***** GIVEN TEXT
No Virtual Service PE Under India–Singapore DTAA | HC

virtual service under India–Singapore DTAA

Case Details: Commissioner of Income-tax, International Taxation vs. Clifford Chance Pte Ltd [2025] 181 taxmann.com 254 (Delhi)

Judiciary and Counsel Details

  • V. Kameswar Rao & Vinod Kumar, JJ.
  • Puneet Rai, SSC, Ashvini Kr.Rishabh NangiaGibran, JSC for the Appellant.
  • Ajay Vohra, Sr. Adv., Kunal PandeyTanmayAdityya Vohra, Advs. for the Respondent.

Facts of the Case

The assessee was a non-resident company incorporated in Singapore. It engaged in legal advisory services. It provided legal advisory to Indian clients, partly rendered remotely from outside India and partly by two of its employees who visited India to render such services.

The Assessing Officer (AO) passed draft assessment orders proposing additions, as the assessee constituted a permanent service establishment in India due to the physical presence of its employees in India for 120 days. AO also contended that the assessee constituted a virtual service permanent establishment in India. The Dispute Resolution Panel (DRP) dismissed the assessee’s objections. AO passed final assessment orders under section 143(3) read with section 144C(13), and the assessee filed an appeal to the Delhi Tribunal.

The Tribunal deleted the additions made by the AO, holding that a service PE requires actual performance of services in India by employees physically present there. Since the assessee rendered services for only 44 days after excluding vacation, business development, and standard days the 90-day threshold for a service PE in AY 2020-21 was not satisfied.

High Court Held

The matter reached the Delhi High Court. The High Court held that Article 5(6) of the DTAA contemplates that an enterprise shall be deemed to have a permanent establishment in the contracting state through its employees or other personnel only if the activities within the contracting state continue for a period aggregating to 90 days in any fiscal year. The words “within a Contracting State” and “through employees or other personnel” contemplate rendition of services in India by the employees of the non-resident enterprise, while mandating a fixed nexus, a physical footprint within India.
**********
TO DO:
• A. In the case summary, for how many days did the Tribunal find that the assessee rendered services in India?
• B. Transcribe the stretch of the case summary from "Facts of the" through "the Delhi Tribunal.".
• C. Pick up the case summary on the India–Singapore DTAA service PE ruling after its final sentence and continue it.
The rows below the case summary were drawn from a separate source.
***** DATA FOR ANALYSIS
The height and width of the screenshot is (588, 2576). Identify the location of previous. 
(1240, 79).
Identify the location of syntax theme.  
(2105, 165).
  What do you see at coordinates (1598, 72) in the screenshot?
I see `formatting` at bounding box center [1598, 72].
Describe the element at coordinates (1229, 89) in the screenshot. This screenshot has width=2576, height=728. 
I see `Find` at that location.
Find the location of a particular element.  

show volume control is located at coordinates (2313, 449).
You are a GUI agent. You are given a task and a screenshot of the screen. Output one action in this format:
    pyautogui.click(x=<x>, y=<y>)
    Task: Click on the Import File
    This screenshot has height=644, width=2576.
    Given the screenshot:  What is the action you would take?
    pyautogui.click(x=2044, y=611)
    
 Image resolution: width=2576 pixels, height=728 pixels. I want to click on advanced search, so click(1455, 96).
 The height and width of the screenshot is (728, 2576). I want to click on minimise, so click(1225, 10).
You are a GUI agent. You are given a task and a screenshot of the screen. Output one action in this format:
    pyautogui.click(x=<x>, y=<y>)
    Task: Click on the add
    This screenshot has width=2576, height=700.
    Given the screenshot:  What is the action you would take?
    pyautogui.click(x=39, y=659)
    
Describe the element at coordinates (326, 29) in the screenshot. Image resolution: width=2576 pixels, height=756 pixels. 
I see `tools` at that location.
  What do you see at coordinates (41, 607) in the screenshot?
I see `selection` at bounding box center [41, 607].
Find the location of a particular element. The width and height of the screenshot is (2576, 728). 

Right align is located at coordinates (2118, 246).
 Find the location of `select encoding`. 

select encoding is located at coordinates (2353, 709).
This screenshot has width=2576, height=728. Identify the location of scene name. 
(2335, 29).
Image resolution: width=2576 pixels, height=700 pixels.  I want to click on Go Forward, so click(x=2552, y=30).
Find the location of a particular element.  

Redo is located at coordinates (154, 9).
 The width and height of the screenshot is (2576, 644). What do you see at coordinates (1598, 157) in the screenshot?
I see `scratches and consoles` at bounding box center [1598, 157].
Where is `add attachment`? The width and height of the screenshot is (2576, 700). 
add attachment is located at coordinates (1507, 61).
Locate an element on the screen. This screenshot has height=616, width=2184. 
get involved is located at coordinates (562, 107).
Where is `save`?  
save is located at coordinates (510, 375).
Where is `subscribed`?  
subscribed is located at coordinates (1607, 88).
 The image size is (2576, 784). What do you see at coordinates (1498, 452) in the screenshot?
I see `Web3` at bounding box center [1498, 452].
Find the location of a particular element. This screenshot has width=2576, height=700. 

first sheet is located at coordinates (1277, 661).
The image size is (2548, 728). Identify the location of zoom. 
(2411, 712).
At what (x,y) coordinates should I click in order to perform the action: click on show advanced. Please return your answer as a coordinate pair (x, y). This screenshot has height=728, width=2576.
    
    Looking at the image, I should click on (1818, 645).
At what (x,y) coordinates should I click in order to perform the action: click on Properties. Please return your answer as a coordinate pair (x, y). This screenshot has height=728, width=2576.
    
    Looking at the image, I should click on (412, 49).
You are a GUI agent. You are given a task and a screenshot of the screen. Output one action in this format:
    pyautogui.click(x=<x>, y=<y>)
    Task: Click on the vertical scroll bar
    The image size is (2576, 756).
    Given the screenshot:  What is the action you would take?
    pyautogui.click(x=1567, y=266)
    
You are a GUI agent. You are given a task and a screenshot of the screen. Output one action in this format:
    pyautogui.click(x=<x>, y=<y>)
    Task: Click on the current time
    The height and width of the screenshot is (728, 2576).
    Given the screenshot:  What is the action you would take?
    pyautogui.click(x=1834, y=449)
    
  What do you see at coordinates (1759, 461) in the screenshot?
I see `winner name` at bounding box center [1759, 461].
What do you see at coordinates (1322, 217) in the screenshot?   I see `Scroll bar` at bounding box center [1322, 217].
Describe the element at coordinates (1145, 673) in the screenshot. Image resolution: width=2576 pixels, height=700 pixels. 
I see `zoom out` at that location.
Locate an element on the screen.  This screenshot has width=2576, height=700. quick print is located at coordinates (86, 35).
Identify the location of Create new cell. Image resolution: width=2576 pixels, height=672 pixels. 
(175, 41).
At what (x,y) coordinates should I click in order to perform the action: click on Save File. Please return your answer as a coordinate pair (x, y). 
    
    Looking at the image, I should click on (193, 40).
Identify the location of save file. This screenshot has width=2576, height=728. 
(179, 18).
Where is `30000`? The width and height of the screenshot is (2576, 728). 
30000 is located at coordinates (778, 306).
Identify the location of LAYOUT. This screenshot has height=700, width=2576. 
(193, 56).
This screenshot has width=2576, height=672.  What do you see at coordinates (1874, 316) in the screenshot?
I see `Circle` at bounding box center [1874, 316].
**********
PER-TASK ANSWERS:
• A. 44 days, after excluding vacation, business development, and standard days.

• B.
Facts of the Case

The assessee was a non-resident company incorporated in Singapore. It engaged in legal advisory services. It provided legal advisory to Indian clients, partly rendered remotely from outside India and partly by two of its employees who visited India to render such services.

The Assessing Officer (AO) passed draft assessment orders proposing additions, as the assessee constituted a permanent service establishment in India due to the physical presence of its employees in India for 120 days. AO also contended that the assessee constituted a virtual service permanent establishment in India. The Dispute Resolution Panel (DRP) dismissed the assessee’s objections. AO passed final assessment orders under section 143(3) read with section 144C(13), and the assessee filed an appeal to the Delhi Tribunal.

• C.
The term ‘within’ has a specific territorial connotation, and in the absence of personnel physically performing services in India, there can be no furnishing of services ‘within’ India. It is such a rendition of services by employees present within the country that would constitute a service permanent establishment. AO’s view that, as a result of rapid digitalisation, services, including consultancy services, can be provided virtually without the physical presence of employees in the contracting state, cannot be accepted. It is found that the DTAA contemplates no such eventuality. The concept of a virtual service permanent establishment is not mentioned anywhere in the DTAA.

In the absence of any such provision, the revenue’s argument would be at variance with the express provisions of the DTAA, as interpreted above. It is not for courts to read in concepts which are not expressly provided for by the treaty. The guiding principle here is that language which is not explicitly included in treaty provisions cannot be artificially read into such provisions by way of judicial fiction.

Accordingly, the AO’s contention that a virtual service permanent establishment existed for the relevant assessment years was rejected.